**WHAT YOU HAVE TO DO**
The answer must be the lines from the one that holds "Instruction: Expand Accepted" through the final line of the data, copied exactly, with no pictures.

(Collected data)
____

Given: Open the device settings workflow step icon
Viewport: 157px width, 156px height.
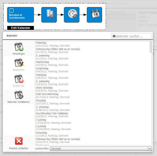Looking at the screenshot, I should click(x=49, y=15).
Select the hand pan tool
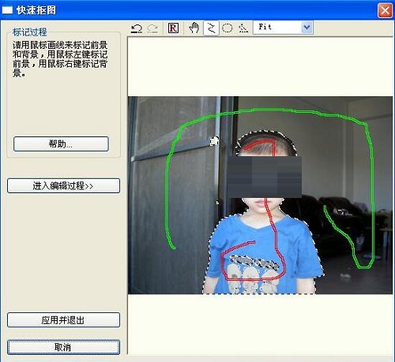The width and height of the screenshot is (395, 362). tap(194, 28)
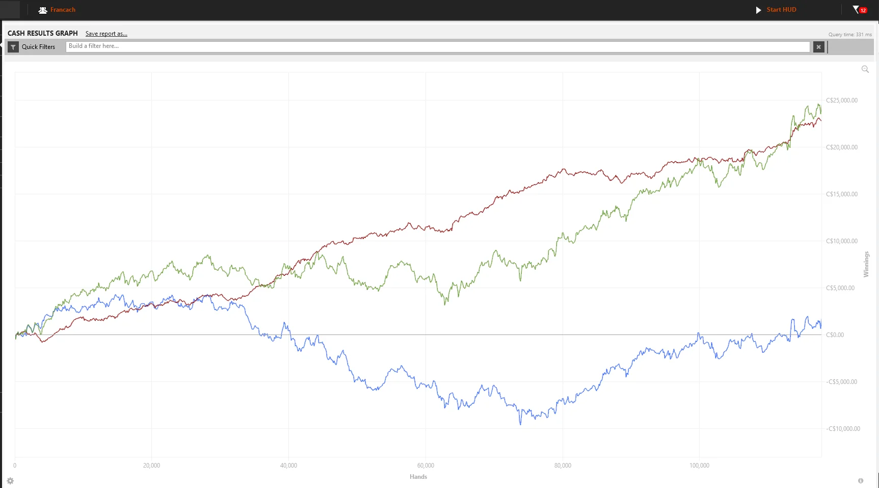The width and height of the screenshot is (879, 488).
Task: Click the 60,000 tick label on the hands axis
Action: click(425, 466)
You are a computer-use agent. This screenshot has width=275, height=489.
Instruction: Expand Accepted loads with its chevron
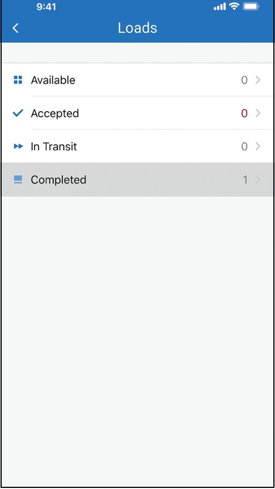click(x=258, y=113)
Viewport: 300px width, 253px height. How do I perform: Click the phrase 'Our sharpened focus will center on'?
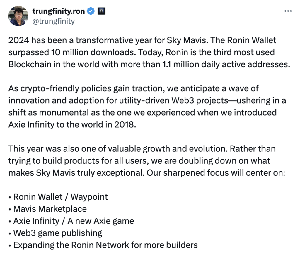[216, 173]
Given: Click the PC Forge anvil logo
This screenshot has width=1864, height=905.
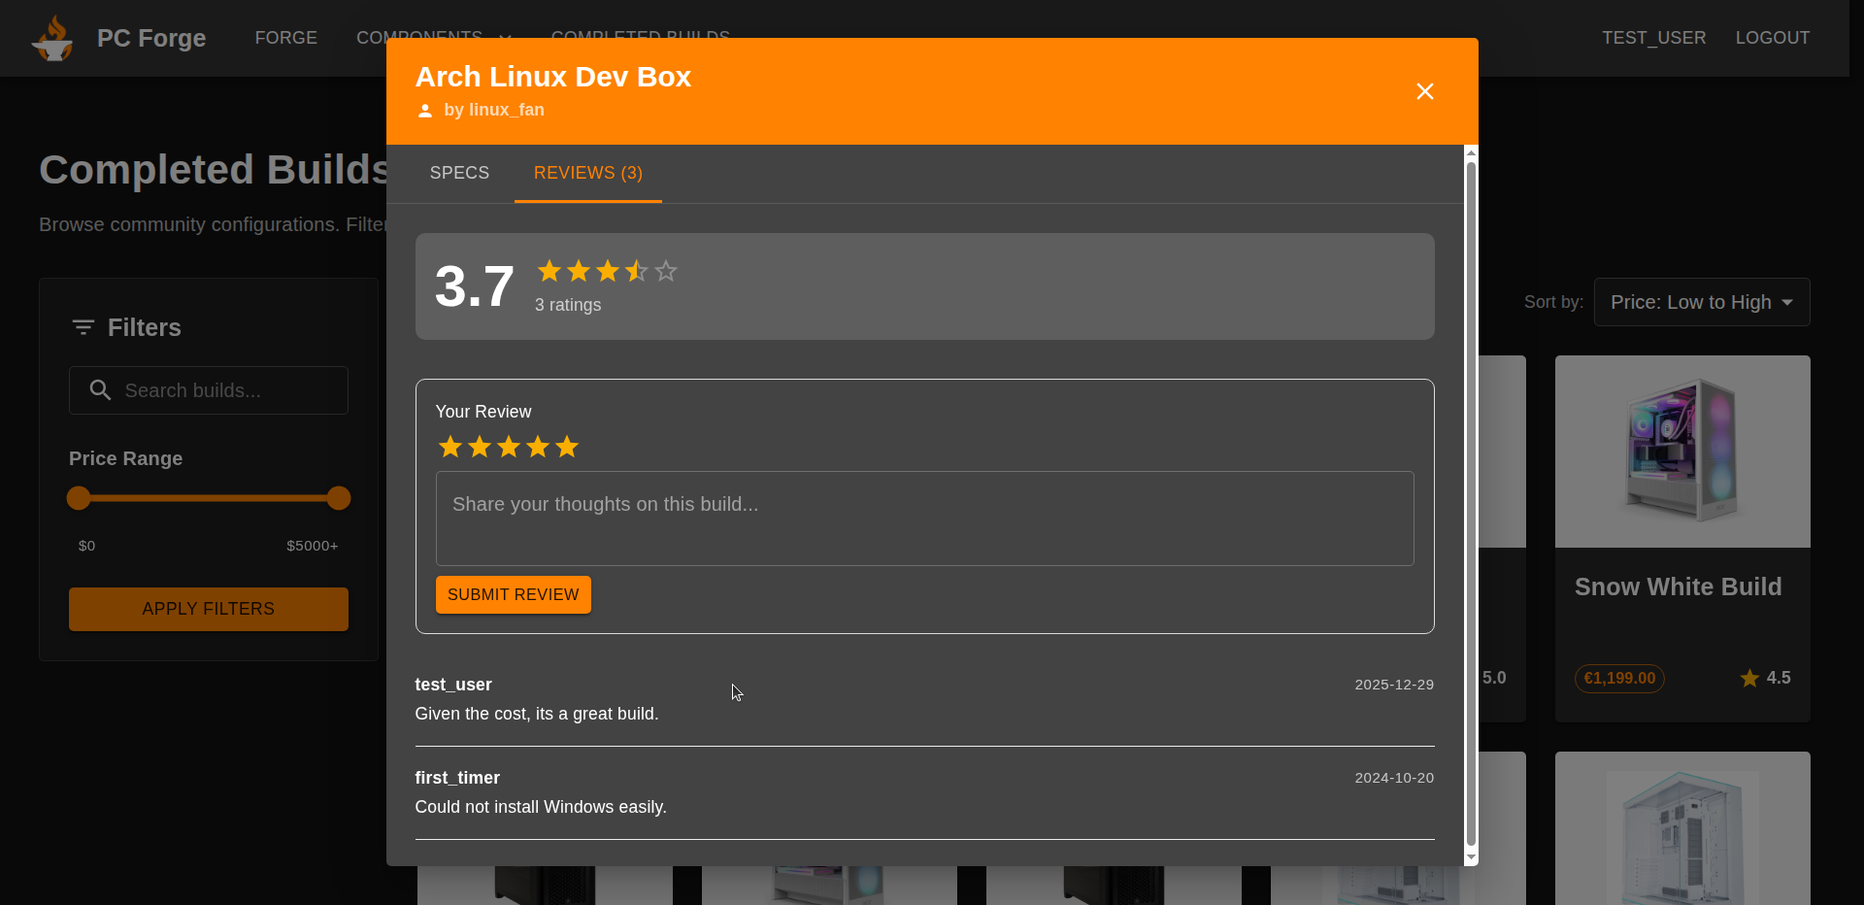Looking at the screenshot, I should [x=52, y=39].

____

**RESPONSE TO THIS TASK**
Instruction: Expand Accepted loads with its chevron
click(x=258, y=113)
Viewport: 300px width, 253px height. How do I perform: Click the phrase 'Our sharpened focus will center on'?
[216, 173]
Given: Click the PC Forge anvil logo
This screenshot has width=1864, height=905.
Looking at the screenshot, I should [x=52, y=39].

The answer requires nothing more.